_Task to complete_. Copy exactly, line for line, the part of the listing from the line containing "Expand the first pg_hba operation row" through its last line, and nothing else.

_Records provided_.

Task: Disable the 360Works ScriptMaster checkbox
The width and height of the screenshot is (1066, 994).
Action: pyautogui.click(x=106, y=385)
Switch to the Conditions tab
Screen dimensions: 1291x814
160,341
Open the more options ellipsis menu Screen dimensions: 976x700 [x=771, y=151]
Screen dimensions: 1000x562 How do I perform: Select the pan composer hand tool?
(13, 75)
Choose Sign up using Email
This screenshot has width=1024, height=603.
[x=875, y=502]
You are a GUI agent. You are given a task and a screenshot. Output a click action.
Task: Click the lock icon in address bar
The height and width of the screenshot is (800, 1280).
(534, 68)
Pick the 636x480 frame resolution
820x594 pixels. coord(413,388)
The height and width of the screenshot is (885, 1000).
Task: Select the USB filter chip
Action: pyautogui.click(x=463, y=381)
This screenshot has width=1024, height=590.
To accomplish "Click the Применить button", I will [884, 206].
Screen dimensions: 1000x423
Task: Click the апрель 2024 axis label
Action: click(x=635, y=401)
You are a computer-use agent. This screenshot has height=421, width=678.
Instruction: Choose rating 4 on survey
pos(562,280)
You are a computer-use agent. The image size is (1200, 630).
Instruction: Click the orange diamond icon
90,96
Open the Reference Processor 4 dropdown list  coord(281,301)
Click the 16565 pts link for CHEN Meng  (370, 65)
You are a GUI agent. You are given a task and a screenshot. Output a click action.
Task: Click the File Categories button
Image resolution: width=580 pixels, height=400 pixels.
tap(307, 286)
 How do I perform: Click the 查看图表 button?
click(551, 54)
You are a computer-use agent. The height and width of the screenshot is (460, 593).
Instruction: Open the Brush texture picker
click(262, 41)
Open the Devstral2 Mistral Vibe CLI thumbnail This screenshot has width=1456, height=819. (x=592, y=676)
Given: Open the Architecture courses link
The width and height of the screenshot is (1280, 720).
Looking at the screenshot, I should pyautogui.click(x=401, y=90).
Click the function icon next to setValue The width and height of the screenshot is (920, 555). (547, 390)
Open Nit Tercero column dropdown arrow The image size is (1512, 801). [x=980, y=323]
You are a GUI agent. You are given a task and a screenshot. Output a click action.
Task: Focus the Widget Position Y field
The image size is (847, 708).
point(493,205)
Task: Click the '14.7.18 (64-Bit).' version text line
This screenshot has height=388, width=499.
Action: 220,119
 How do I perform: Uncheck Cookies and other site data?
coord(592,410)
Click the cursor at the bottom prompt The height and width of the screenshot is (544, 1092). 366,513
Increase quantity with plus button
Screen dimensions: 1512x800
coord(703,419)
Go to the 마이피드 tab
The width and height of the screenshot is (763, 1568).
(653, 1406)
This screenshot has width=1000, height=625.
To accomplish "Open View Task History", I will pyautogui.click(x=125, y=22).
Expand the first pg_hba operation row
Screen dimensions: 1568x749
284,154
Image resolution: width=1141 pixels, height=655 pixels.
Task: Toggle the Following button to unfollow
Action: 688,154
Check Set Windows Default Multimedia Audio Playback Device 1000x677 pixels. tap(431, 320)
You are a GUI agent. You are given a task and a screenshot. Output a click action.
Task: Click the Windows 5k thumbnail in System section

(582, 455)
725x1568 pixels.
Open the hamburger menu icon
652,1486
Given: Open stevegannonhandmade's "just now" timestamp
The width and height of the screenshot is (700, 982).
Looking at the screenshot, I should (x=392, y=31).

_Written reply_.
Expand the first pg_hba operation row
Screen dimensions: 1568x749
284,154
Image resolution: width=1141 pixels, height=655 pixels.
Task: Toggle the Following button to unfollow
Action: 688,154
Check Set Windows Default Multimedia Audio Playback Device 1000x677 pixels. tap(431, 320)
You are a GUI agent. You are given a task and a screenshot. Output a click action.
Task: Click the Windows 5k thumbnail in System section

(582, 455)
725x1568 pixels.
Open the hamburger menu icon
652,1486
Given: Open stevegannonhandmade's "just now" timestamp
The width and height of the screenshot is (700, 982).
Looking at the screenshot, I should (x=392, y=31).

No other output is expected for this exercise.